Bisnis.com, JAKARTA - PT Bank Pembangunan Daerah Jawa Timur Tbk. (Bank Jatim) masih optimistis dapat mencapai target penyaluran kredit pemilikan rumah (KPR) akhir tahun, meski pembiayaan sektor ini melambat secara industri per Agustus 2019.
Pjs. Dirut Bank Jatim Ferdian Timur mengatakan, ekspansi KPR tetap dilakukan perusahaannya meski tren pertumbuhan pembiayaan rumah melambat. Salah satu upaya yang dilakukan Bank Jatim adalah mengintensifkan perjanjian kerja sama dengan beberapa pengembang.
“Untuk peningkatan ekspansi KPR antara lain PKS [perjanjian kerja sama] dengan beberapa pelaku perumahan, memberikan bunga promosi, dan mereview sert mengubah peraturan antara lain zonasi wilayah,” ujar Ferdian kepada Bisnis, Kamis (3/10/2019).
Berdasarkan Analisis Uang Beredar yang dirilis Bank Indonesia (BI), penyaluran KPR hingga Agustus 2019 tumbuh 11,3 persen secara tahunan (year-on-year/yoy) menjadi Rp494,9 triliun. Peningkatan ini lebih lambat dibandingkan dengan bulan sebelumnya, di mana pertumbuhan KPR pada Juli sebesar 12,3 persen secara yoy.
Perlambatan penyaluran KPR pada Agustus 2019 melanjutkan tren sejak awal tahun. Sebagai catatan, pada akhir semester I/2019 penyaluran KPR tumbuh 12,27 persen secara yoy. Nilai itu lebih rendah dibandingkan dengan kenaikan KPR setahun sebelumnya yang mencapai 13,07 persen.

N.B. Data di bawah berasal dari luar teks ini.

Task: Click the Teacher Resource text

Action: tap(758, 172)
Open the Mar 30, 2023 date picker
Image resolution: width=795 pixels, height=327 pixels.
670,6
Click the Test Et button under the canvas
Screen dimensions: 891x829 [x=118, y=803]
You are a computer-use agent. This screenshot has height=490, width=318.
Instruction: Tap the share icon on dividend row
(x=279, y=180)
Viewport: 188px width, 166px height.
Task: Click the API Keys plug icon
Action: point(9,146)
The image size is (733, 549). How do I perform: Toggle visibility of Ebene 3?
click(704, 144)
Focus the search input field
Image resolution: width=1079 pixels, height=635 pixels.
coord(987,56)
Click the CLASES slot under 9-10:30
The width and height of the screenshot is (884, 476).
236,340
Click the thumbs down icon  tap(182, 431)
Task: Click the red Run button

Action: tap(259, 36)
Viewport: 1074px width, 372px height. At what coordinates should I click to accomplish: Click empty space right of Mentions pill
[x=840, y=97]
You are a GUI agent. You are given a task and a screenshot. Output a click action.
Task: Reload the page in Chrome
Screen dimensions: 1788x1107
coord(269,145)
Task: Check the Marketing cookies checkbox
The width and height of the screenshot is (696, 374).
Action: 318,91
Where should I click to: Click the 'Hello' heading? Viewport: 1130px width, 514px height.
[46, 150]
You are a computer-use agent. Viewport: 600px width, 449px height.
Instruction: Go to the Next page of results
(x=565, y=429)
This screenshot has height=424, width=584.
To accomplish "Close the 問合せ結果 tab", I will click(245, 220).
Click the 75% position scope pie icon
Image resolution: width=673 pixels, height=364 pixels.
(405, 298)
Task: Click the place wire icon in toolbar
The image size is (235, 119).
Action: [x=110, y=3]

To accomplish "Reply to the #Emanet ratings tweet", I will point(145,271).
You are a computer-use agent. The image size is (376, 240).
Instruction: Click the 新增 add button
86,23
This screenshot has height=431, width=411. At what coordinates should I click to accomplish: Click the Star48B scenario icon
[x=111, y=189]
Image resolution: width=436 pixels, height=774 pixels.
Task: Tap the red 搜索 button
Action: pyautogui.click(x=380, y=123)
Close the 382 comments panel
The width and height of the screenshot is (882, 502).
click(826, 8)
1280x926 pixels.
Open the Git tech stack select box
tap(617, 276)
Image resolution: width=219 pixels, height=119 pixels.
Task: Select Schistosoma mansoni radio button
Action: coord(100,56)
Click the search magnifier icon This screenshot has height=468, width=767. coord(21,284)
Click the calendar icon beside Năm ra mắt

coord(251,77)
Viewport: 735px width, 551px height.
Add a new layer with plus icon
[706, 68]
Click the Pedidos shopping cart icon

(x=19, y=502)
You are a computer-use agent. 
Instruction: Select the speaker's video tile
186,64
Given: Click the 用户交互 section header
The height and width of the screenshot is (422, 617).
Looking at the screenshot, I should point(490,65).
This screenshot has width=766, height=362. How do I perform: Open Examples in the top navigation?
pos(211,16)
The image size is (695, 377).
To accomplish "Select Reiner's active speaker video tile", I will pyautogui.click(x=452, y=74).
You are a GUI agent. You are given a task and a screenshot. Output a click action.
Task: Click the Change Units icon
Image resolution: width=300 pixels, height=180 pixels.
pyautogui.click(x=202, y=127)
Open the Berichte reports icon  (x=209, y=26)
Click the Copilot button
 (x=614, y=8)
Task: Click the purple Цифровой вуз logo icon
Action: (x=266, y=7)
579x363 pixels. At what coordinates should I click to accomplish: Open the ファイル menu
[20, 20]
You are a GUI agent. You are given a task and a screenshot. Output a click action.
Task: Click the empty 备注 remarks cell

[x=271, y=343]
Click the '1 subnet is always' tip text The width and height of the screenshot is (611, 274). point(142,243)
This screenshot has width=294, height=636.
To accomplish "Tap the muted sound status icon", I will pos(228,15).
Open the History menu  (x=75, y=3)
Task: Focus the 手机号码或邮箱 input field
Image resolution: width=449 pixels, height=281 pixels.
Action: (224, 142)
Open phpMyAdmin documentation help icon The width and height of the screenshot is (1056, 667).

Ferdian menyebut, hingga Agustus 2019 penyaluran KPR Bank Jatim telah tumbuh 10,28 persen secara year-to-date (ytd). Bank daerah ini menargetkan pertumbuhan KPR hingga 15 persen secara yoy pada akhir tahun.
“Tidak dilakukan pergeseran segmen pasar [penyaluran KPR]. Untuk sampai saat belum ada komposisi yang lebih dominan [antara KPR rumah pertama atau sekunder], karena daya beli properti masyarakat sama. Artinya kebutuhan KPR Primer dan KPR Sekunder sama,” tuturnya.
Dihubungi terpisah, analis dari Bank Woori Saudara (BWS) Rully Nova memprediksi perlambatan penyaluran KPR masih akan berlanjut setidaknya hingga akhir 2019. Perlambatan ini berlaku baik untuk KPR rumah pertama dan seterusnya.
Menurut Rully, harus ada stimulus baru dari pemerintah untuk mendorong kembali pertumbuhan KPR. Dia menganggap langkah aman yang bisa dilakukan bank di tengah kondisi perlambatan seperti ini adalah menahan penyaluran KPR.
“[Jika penyaluran KPR terutama di sektor sekunder] dipaksakan maka risikonya kredit macet, NPL akan meningkat. Waktu wait & see dan biasanya [KPR] akan kembali naik setelah 100 hari kabinet baru dengan ekspektasi harapan yang tinggi,” ujarnya.